Returned keys include:
python_importnumpyscipysklearn(compatibility field; not required for runtime)native_extensionruntimerpy2(compatibility field)
Wrapper shortcuts
huge_mb(x, lambda_=None, nlambda=None, lambda_min_ratio=None,
scr=None, scr_num=None, sym="or", verbose=True, backend="native",
*, input_type="auto")
huge_glasso(x, lambda_=None, nlambda=None, lambda_min_ratio=None,
scr=None, cov_output=False, verbose=True, backend="native",
*, input_type="auto")
huge_ct(x, lambda_=None, nlambda=None, lambda_min_ratio=None,
verbose=True, backend="native", *, input_type="auto")

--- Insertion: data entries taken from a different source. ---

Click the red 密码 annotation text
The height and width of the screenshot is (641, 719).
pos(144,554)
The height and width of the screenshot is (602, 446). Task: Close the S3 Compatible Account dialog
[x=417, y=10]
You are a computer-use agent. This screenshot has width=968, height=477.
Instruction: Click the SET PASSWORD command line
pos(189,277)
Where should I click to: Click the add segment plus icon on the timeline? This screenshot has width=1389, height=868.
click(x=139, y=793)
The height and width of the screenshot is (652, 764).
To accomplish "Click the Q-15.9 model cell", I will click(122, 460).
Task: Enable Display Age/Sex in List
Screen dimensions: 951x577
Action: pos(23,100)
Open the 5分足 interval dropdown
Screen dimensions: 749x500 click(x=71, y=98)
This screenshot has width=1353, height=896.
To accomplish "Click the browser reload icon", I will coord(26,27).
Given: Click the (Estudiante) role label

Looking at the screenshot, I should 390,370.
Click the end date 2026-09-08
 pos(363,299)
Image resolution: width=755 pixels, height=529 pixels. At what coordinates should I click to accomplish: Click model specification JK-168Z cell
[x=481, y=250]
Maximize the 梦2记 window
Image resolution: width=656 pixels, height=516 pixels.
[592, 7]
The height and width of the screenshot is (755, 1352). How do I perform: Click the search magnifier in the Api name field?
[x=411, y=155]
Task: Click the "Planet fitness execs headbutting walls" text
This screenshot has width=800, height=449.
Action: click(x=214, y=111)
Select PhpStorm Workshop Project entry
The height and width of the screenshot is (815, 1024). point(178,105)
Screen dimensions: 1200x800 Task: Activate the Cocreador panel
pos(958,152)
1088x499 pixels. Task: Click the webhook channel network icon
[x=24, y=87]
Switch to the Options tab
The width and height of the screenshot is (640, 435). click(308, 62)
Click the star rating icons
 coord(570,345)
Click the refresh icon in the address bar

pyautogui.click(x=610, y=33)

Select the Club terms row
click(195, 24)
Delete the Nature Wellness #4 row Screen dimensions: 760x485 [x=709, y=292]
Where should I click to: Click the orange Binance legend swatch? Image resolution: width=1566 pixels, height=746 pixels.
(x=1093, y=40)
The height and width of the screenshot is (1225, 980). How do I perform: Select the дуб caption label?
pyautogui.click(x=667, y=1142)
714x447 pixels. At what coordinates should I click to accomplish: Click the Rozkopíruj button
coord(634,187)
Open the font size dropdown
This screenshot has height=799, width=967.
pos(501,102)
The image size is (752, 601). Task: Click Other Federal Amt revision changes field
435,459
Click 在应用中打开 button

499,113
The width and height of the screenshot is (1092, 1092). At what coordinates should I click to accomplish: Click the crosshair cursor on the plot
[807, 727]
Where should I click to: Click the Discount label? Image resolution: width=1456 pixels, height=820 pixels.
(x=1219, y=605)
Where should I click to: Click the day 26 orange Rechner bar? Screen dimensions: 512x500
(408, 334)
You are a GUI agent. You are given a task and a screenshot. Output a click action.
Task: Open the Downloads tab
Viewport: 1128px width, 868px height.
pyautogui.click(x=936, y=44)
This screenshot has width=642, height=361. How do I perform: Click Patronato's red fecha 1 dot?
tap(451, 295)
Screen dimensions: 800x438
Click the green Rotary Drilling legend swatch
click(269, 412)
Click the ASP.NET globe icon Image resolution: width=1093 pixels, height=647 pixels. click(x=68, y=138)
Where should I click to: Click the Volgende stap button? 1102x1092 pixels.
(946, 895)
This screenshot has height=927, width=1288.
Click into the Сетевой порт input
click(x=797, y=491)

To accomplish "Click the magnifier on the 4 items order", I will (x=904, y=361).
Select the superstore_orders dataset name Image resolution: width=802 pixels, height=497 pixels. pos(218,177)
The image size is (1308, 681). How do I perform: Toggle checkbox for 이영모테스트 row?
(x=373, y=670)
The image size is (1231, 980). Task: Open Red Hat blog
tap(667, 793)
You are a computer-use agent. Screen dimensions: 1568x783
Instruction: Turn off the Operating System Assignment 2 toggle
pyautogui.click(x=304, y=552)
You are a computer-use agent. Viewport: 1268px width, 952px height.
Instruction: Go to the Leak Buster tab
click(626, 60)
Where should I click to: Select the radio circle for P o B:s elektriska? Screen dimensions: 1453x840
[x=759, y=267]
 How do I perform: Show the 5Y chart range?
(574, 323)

huge_tiger(x, lambda_=None, nlambda=None, lambda_min_ratio=None,
sym="or", verbose=True, backend="native", *,
input_type="auto")
These call huge(...) with the method fixed; arguments match the
corresponding subset of huge().
pyhuge.huge_select
huge_select(
est,
criterion=None,
ebic_gamma=0.5,
stars_thresh=0.1,
stars_subsample_ratio=None,
rep_num=20,
n_jobs=1,
verbose=True,
backend="native",
) -> HugeSelectResult
Model selection on HugeResult. With criterion="stars", n_jobs > 1 fits
the subsamplings in a thread pool (the native solvers release the GIL);
results are identical to the serial path. Mirrors num.cores in the R
package. Each fit may also start OpenMP or BLAS threads; use n_jobs=1 when
a bounded thread budget matters. TIGER currently supports RIC selection, not StARS: subsample TIGER
fits can certify different path prefixes, and no common-prefix protocol is
exposed yet. When criterion=None, defaults match R: RIC for MB/TIGER,
StARS for CT, and EBIC for graphical lasso. Parameters are validated only
when their criterion uses them. StARS requires a non-increasing
est.lambda_path; tied values are allowed.
pyhuge.huge_npn
huge_npn(x, npn_func="shrinkage", verbose=True) -> numpy.ndarray
Native nonparanormal transformation.
pyhuge.huge_generator
huge_generator(
n=200,
d=50,
graph="random",
v=None,
u=None,
g=None,
prob=None,
vis=False,
verbose=True,
random_state=None,
) -> HugeGeneratorResult
Native synthetic data generator.
pyhuge.huge_inference
huge_inference(
data,
t,
adj,
alpha=0.05,
type_="Gaussian",
method="score",
) -> HugeInferenceResult
Native edge-wise inference approximation. Data must have at least two rows and no constant columns; Nonparanormal inference also requires at least two variables. The precision-like matrix must have a finite, positive diagonal.
pyhuge.huge_roc
huge_roc(path, theta, verbose=True, plot=False) -> HugeRocResult
Native ROC metrics over graph path. The truth matrix must contain at least one edge and one absent off-diagonal edge; otherwise ROC/AUC is undefined.
pyhuge.huge_stockdata
huge_stockdata() -> HugeStockDataResult
Loads packaged stock dataset (1258 x 452 matrix + 452 x 3 info table).
Summaries
huge_summary(fit: HugeResult) -> HugeSummary
huge_select_summary(sel: HugeSelectResult) -> HugeSelectSummary
Plot helpers
huge_plot_sparsity(fit, ax=None, show_points=True)
huge_plot_roc(roc, ax=None)
huge_plot_graph_matrix(fit, index=-1, ax=None)
huge_plot_network(fit, index=-1, ax=None, layout="spring",
with_labels=False, node_size=120.0,
node_color="#c44e52", edge_color="#4d4d4d",
min_abs_weight=0.0)
huge_plot(g, epsflag=False, graph_name="default", cur_num=1, location=None)
Dataclasses
HugeResultHugeSelectResultHugeGeneratorResultHugeInferenceResultHugeRocResultHugeStockDataResultHugeSummaryHugeSelectSummary
Exception
PyHugeError: raised for validation failures or missing native dependencies.